AUSTRALIA
The Age
March 5, 2016
Barney Zwartz
The pressure is now on Pope Francis to do more to rid the Catholic church of the stain of child sex abuse.
The penitential prayer with which Catholics begin their Mass, and which Cardinal George Pell would have recited thousands of times, asks God’s forgiveness for what they have done and for what they have failed to do.
Few people could have failed to do what they should have done more devastatingly than the cardinal.

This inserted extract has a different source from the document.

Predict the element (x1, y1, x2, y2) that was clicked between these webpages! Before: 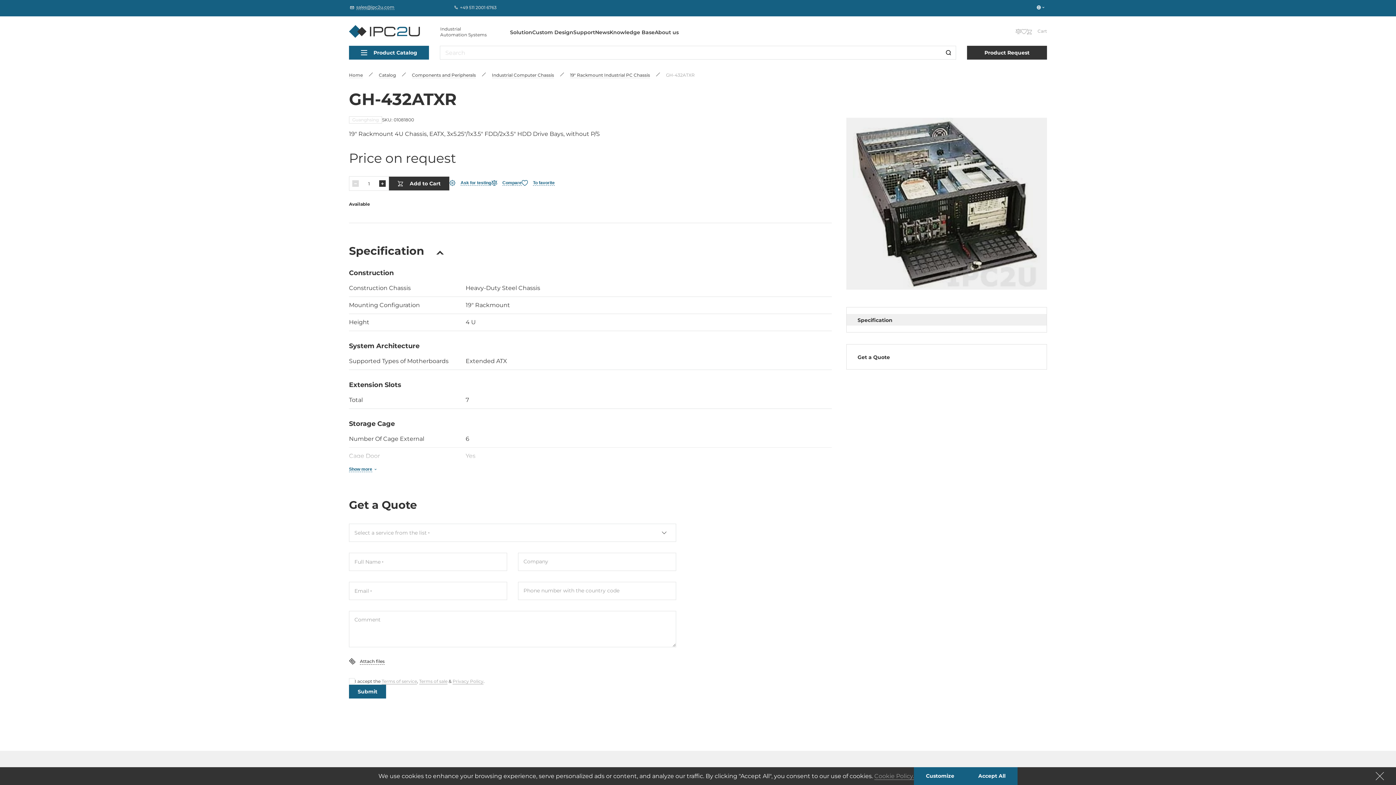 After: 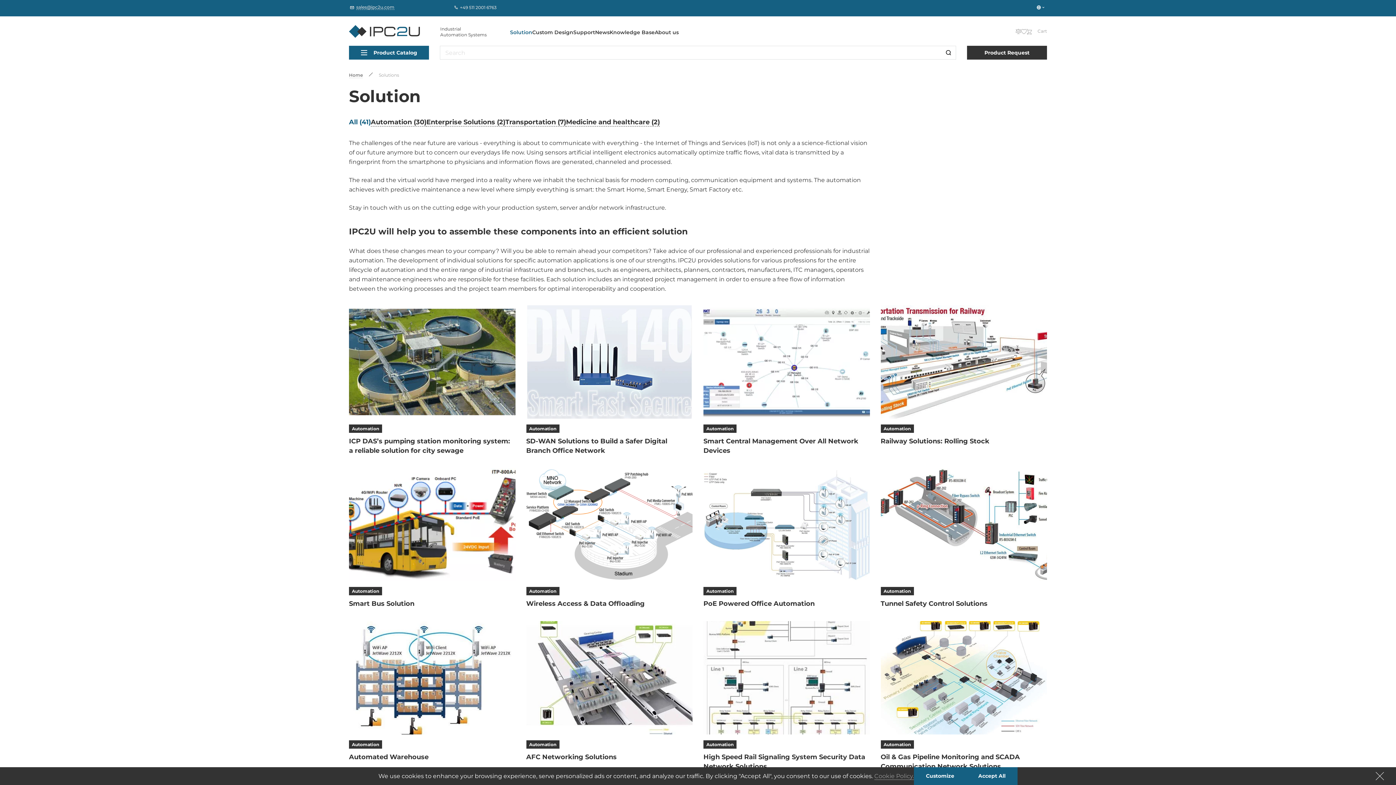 Action: label: Solution bbox: (510, 28, 532, 35)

That is perhaps the most shocking, and damaging, revelation of his four days of testimony to the Royal Commission into Institutional Responses to Child Sexual Abuse, given by video link from Rome this week.
The royal commission revealed to the wider world the man many Catholics already knew: an ambitious, determined and politically astute cleric with many strengths, a champion of the institutional church – but one who made sure never to know too much.
Time and time again he said it wasn’t his job, it was someone else’s, or he might have done something but no explicit request was made so he did nothing.
Watching Pell give evidence, I wondered whether he was handicapped by his unfortunate demeanour: his slow, heavy delivery and unemotional expression can seem pompous, overbearing and unfeeling.
But the longer it went on, the more watchers would have been convinced this was the real Pell being slowly revealed. It wasn’t just the style, it was the content: a pattern of denial, evasion, defensiveness, then blaming others – especially the dead and the demented.